Task details:
Once the pictures are set aside, reproduce the remaining data exactly.
-=-=-
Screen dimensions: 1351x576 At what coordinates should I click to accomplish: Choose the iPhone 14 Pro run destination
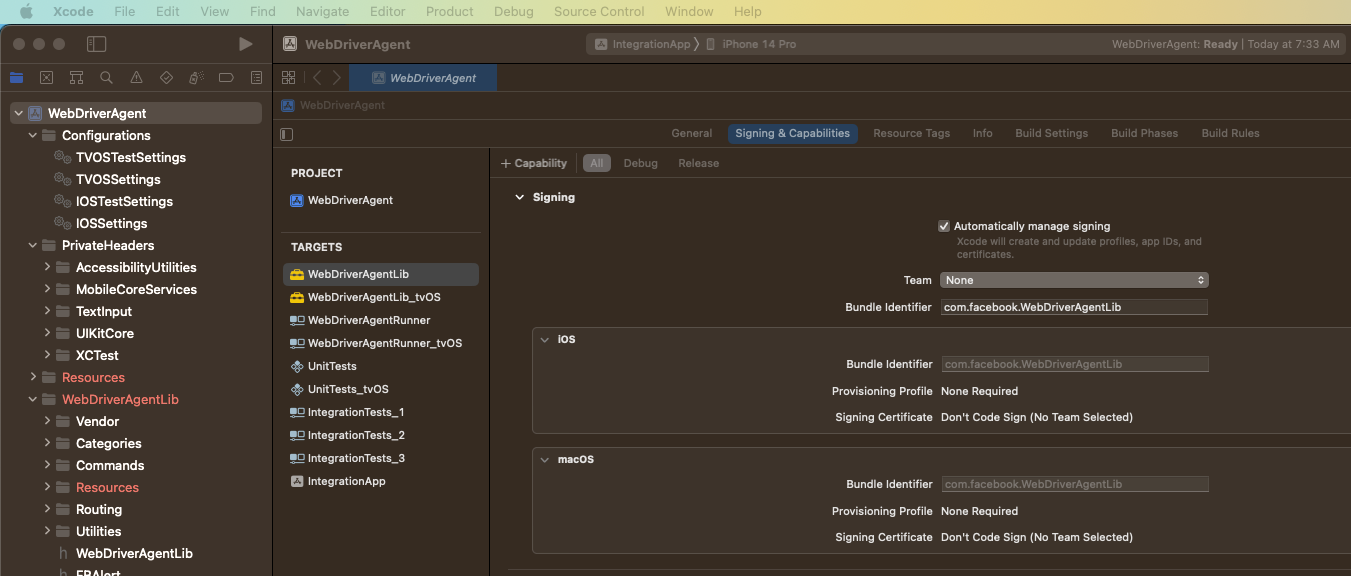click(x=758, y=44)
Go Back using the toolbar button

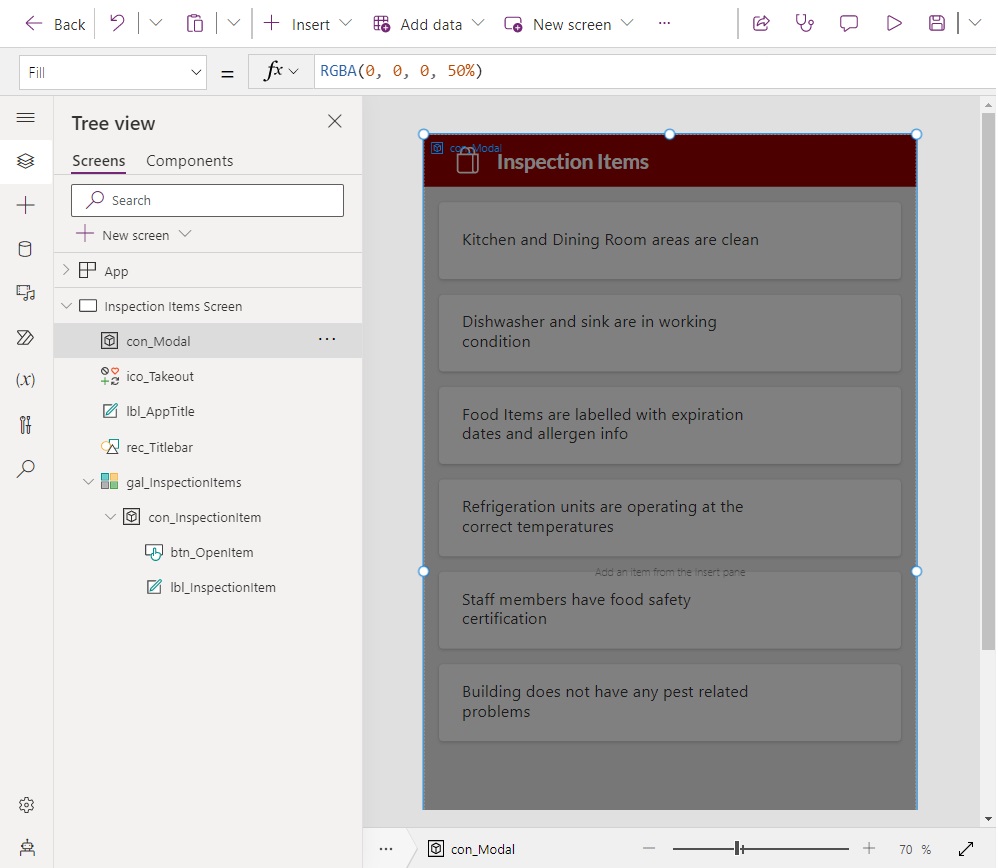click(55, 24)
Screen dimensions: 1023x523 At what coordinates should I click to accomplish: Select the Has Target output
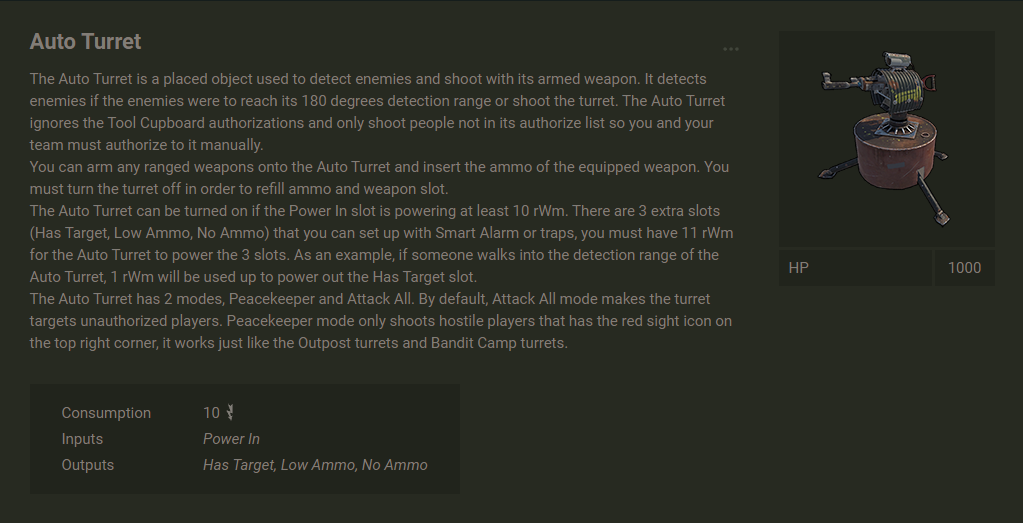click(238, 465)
-=-=-
Problem solution:
Screen dimensions: 1351x576 At what coordinates should I click to accomplish: Choose the iPhone 14 Pro run destination
click(x=758, y=44)
Go Back using the toolbar button

click(55, 24)
Screen dimensions: 1023x523 At what coordinates should I click to accomplish: Select the Has Target output
click(238, 465)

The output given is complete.